Dangerous Instrumentality Reform: S.B. 862 (2019)

Florida

Provides that the lessor of special mobile equipment that causes injury, death, or damage while leased under a lease agreement is not liable for the acts of the lessee or lessee’s agent or employee if the lease agreement requires documented proof of insurance coverage with limits of at least $250,000/$500,000 for bodily injury liability and $100,000 for property damage liability, or at least $750,000 for combined property damage liability and bodily injury liability. Provides that the failure of the lessee to maintain insurance coverage required by the lease agreement does not impose liability on the lessor. Special mobile equipment are vehicles not designed or used primarily to transport persons or property and that are only incidentally operated or moved over a highway. Examples include ditch digging apparatus, well-boring apparatus, and road construction and maintenance machinery, draglines, self-propelled cranes and earthmoving equipment.
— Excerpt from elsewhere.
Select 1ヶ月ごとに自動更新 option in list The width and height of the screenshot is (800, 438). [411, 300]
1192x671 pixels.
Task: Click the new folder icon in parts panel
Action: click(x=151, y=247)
The bill responds to the Florida Supreme Court’s decision in Newton v. Caterpillar Financial Services Corporation, which found that a loader is a dangerous instrumentality and thus subject to Florida’s dangerous instrumentality doctrine. The dangerous instrumentality doctrine imposes “strict vicarious liability upon the owner of a motor vehicle who voluntarily entrusts that motor vehicle to an individual whose negligent operation causes damage to another.”